Epilepsy surgery has been performed since the 1860s and doctors have observed that it is highly effective in producing freedom from seizures. However, it was not until 2001 that a scientifically sound study was carried out to examine the effectiveness of temporal lobectomy.
Temporal lobe surgery can be complicated by decreased cognitive function. However, after temporal lobectomy, memory function is supported by the opposite temporal lobe; and recruitment of the frontal lobe. Cognitive rehabilitation may also help.
Where surgery is not recommended, further management options include new (including experimental) anticonvulsants, and vagus nerve stimulation. The ketogenic diet is also recommended for children, and some adults. Other options include brain cortex responsive neural stimulators, deep brain stimulation, stereotactic radiosurgery, such as the gamma knife, and laser ablation.
The first to record and catalog the abnormal symptoms and signs of TLE was Norman Geschwind. He found a constellation of symptoms that included hypergraphia, hyperreligiosity, collapse, and pedantism, now called Geschwind syndrome.

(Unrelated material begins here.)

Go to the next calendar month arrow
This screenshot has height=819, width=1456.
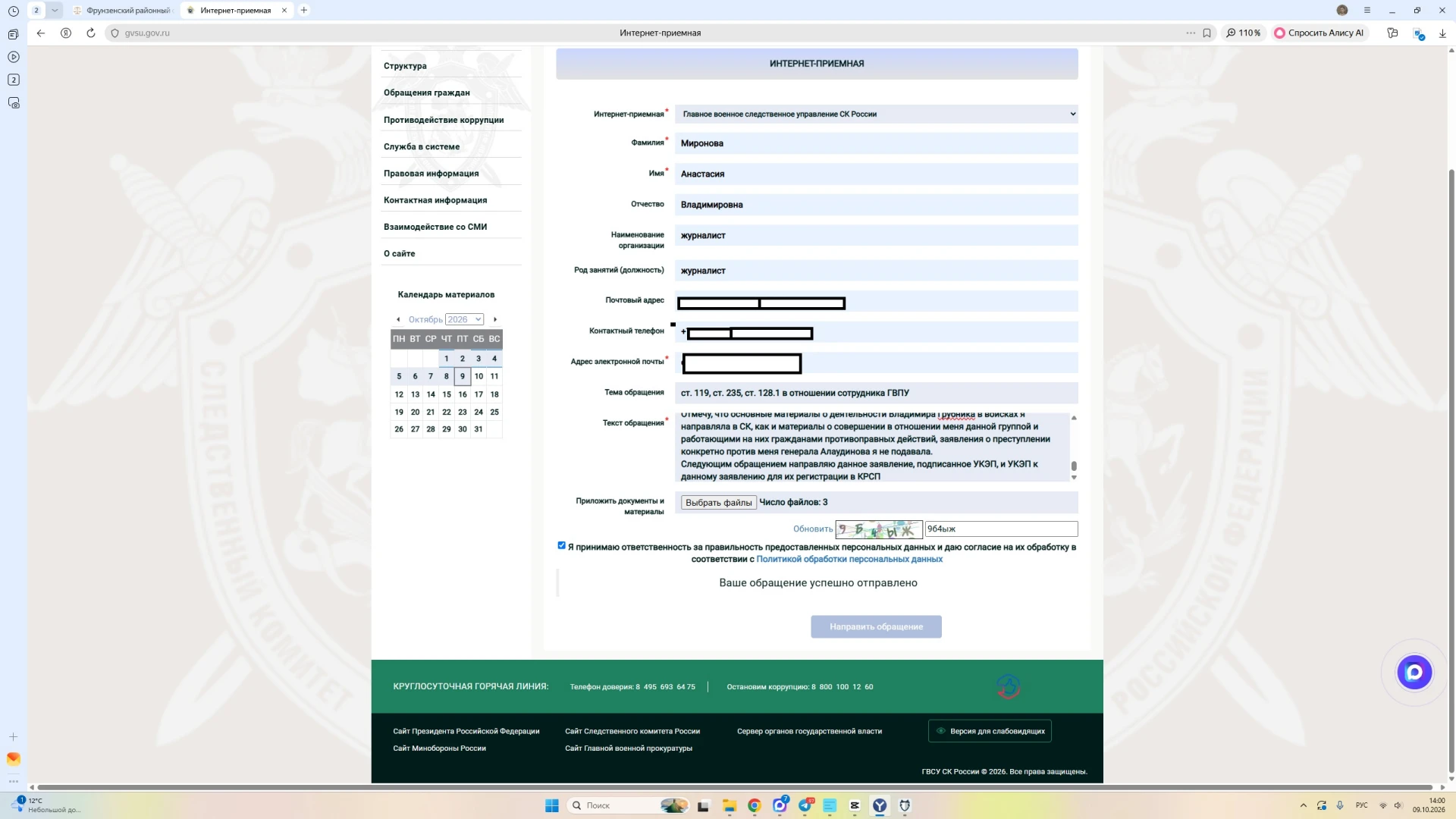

Vilayanur S. Ramachandran explored the neural basis of the hyperreligiosity seen in TLE using the galvanic skin response (GSR), which correlates with emotional arousal, to determine whether the hyperreligiosity seen in TLE was due to an overall heightened emotional state or was specific to religious stimuli. Ramachandran presented two subjects with neutral, sexually arousing and religious words while measuring GSR. Ramachandran was able to show that patients with TLE showed enhanced emotional responses to the religious words, diminished responses to the sexually charged words, and normal responses to the neutral words. This study was presented as an abstract at a neuroscience conference and referenced in Ramachandran's book, Phantoms in the Brain, but it has never been published in the peer-reviewed scientific press.
A study in 2015, reported that intrinsic religiosity and religiosity outside of organized religion were higher in patients with epilepsy than in controls. Lower education level, abnormal background EEG activity, and hippocampal sclerosis have been found to be contributing factors for religiosity in TLE.
TLE has been suggested as a materialistic explanation for the revelatory experiences of prominent religious figures such as Abraham, Moses, Jesus, Mohammed, Saint Paul, Joan of Arc, Saint Teresa of Ávila, and Joseph Smith. These experiences are described (in possibly unreliable accounts) as complex interactions with their visions; but possibly (and dependent on the reliability of historical accounts, often made by acolytes) lack the stereotypy, amnestic periods, and automatisms or generalized motor events, which are characteristic of TLE. Psychiatric conditions with psychotic spectrum symptoms might be more plausible physical explanation of these experiences. It has been suggested that Pope Pius IX's doctrine of the immaculate conception was influenced by his forensically diagnosed partial epilepsy.
In 2016, a case history found that a male temporal lobe epileptic patient experienced a vision of God following a temporal lobe seizure, while undergoing EEG monitoring. The patient reported that God had sent him to the world to "bring redemption to the people of Israel". The purported link between TLE and religiosity has inspired work by Michael Persinger and other researchers in the field of neurotheology. Others have questioned the evidence for a link between temporal lobe epilepsy and religiosity.